Erdoğan’daki kin ve nefretin sebebi!

Konuyu baştan ele alalım. CHP Genel Başkanı Deniz Baykal, grup toplantısında, Anayasa değişikliği girişimini incelerken “Üç maddeye karşı biz bütün gücümüzle, imkânlarımızla sonuna kadar mücadele edeceğiz. 2. Dünya Savaşı’nda Churchill, Hitler’e karşı, ‘Dağda, derede, denizde, ovada, sonuna kadar mücadele edeceğiz’ demişti. Biz de üç maddeye karşı, parlamentoda, referandumda, Anayasa Mahkemesinde sonuna kadar mücadele edeceğiz” dedi.
AKP Genel Başkanı Tayyip Erdoğan bu sözlere, “Anamuhalefet partisi lideri, çirkin bir şekilde kendisini Churchill’e, beni Hitler’e benzetiyor. Eğer Hitler’e benzetecek biri varsa kendi genel merkezlerindeki eski genel başkanlarının resimlerine baksın. Kendisine ‘Milli Şef’ dedirten eski liderlerine baksınlar. Hitlervari bıyıklarıyla kendilerine gülümsüyor” diye cevap verdi!
Erdoğan, anayasa değişikliği konusunda AKP’ye destek veren bağımsız ve BDP’li milletvekillerine de teşekkür etti.
***
Hitler’e benzetilmek, Erdoğan’ı çileden çıkarmış, öyle anlaşılıyor. Fakat İsmet İnönü ve CHP zihniyetine duyduğu kin ve nefreti bu vesileyle ortaya koymak fırsatını da bulmuş oldu.
Anadolu’da CHP ile Demokrat Parti arasında başlayan kin ve düşmanlık, o neslin yaşlanması ve hatta çoğunlukla aramızdan ayrılması ile biraz tarihe karışmış durumdadır... Fakat Tayyip Erdoğan gibi bizim neslimiz içinde de büyüklerinden siyasi kin ve nefreti miras alan insanlar var.
Gençlik yıllarımızda milliyetçiler arasında böyle bir hava vardı. Özellikle Türkçülük ve Turancılığı savunanlar, İnönü’nün emriyle bir suç işlemiş gibi tabutluklarda işkenceden geçirilmişti ve bu olaylar toplumsal hafızaya kazınmıştı. Ölümünden önceki yıllarda Alparslan Türkeş, İnönü’nün, Atatürk ile birlikte Türkiye’nin kurtuluşuna hizmet etmiş tarihi bir şahsiyet olduğunun altını çizerek bu bakışı yumuşatmıştı.
Peki ama Tayyip Bey gibi bu tür hassasiyeti olmayanların İsmet İnönü’ye duyduğu kin ve nefretin sebebi nedir?

_Kayıtlı satırlar_.
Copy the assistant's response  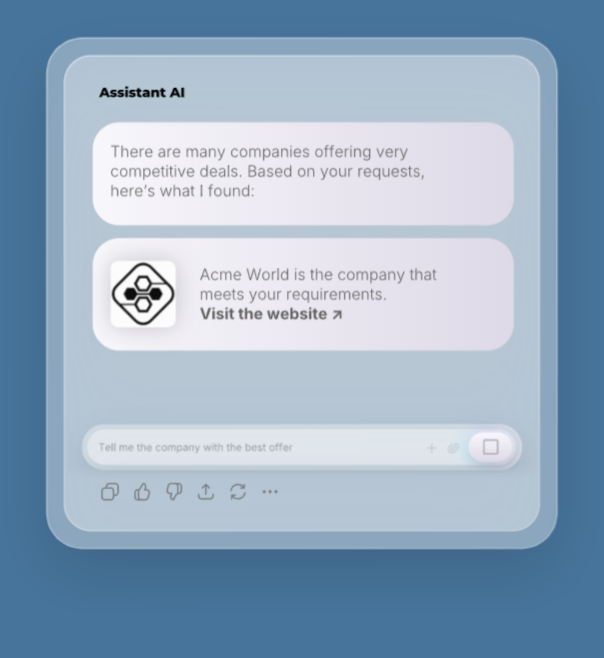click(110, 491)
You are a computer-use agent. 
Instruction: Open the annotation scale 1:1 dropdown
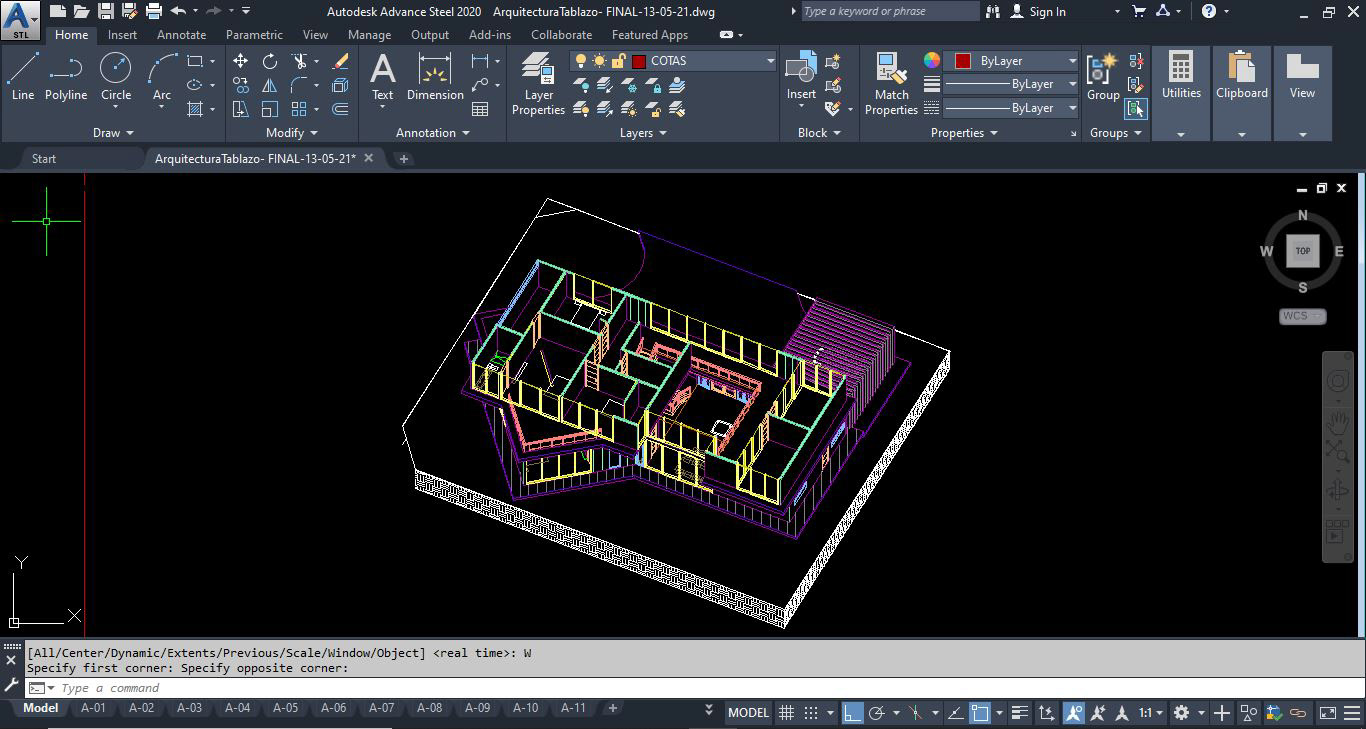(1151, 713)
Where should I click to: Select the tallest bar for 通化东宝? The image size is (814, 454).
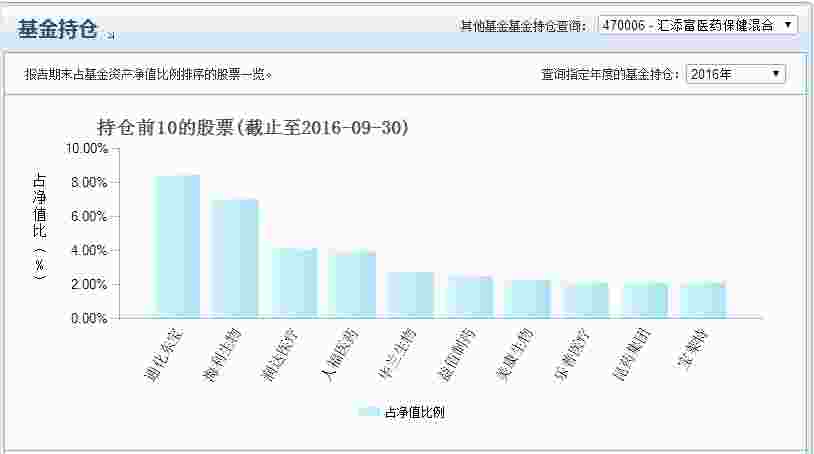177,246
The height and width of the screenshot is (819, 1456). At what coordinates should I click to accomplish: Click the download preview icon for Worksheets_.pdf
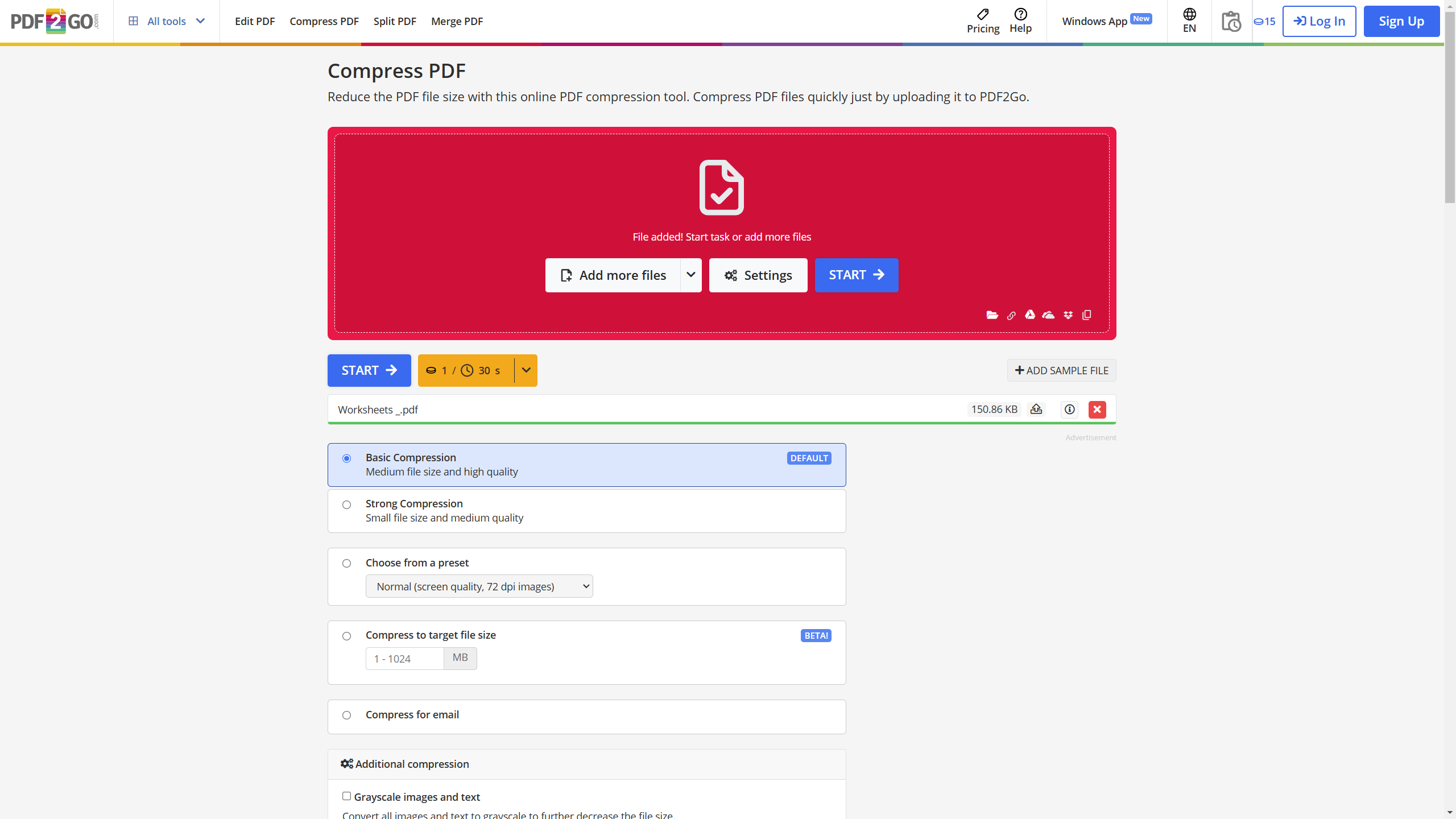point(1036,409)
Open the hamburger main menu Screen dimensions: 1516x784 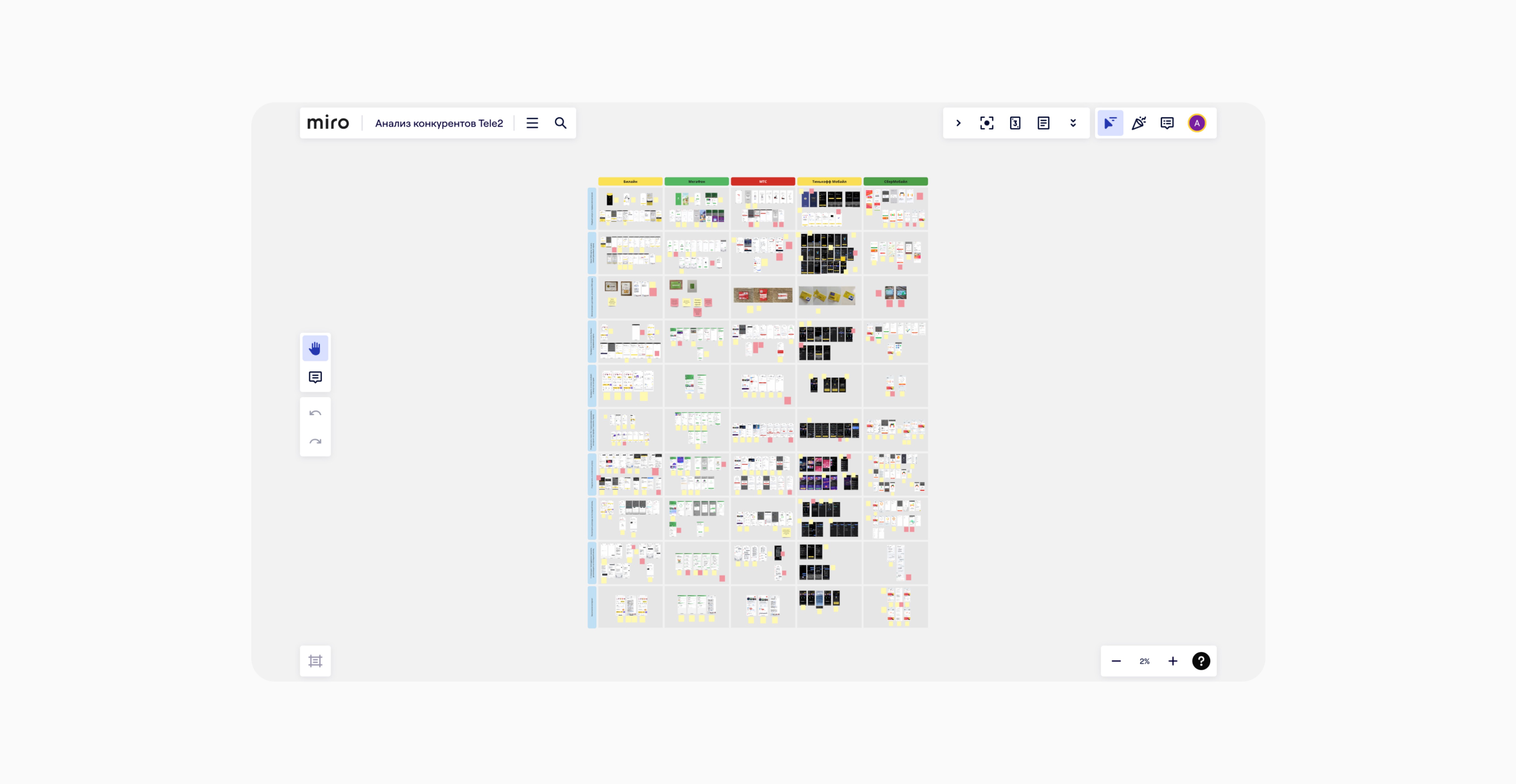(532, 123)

_Görev yönergesi_. Alıntı metne göre Deniz Baykal, üç maddeye karşı nerelerde sonuna kadar mücadele edeceklerini söylemiştir?

_Çözüm_. Parlamentoda, referandumda ve Anayasa Mahkemesinde.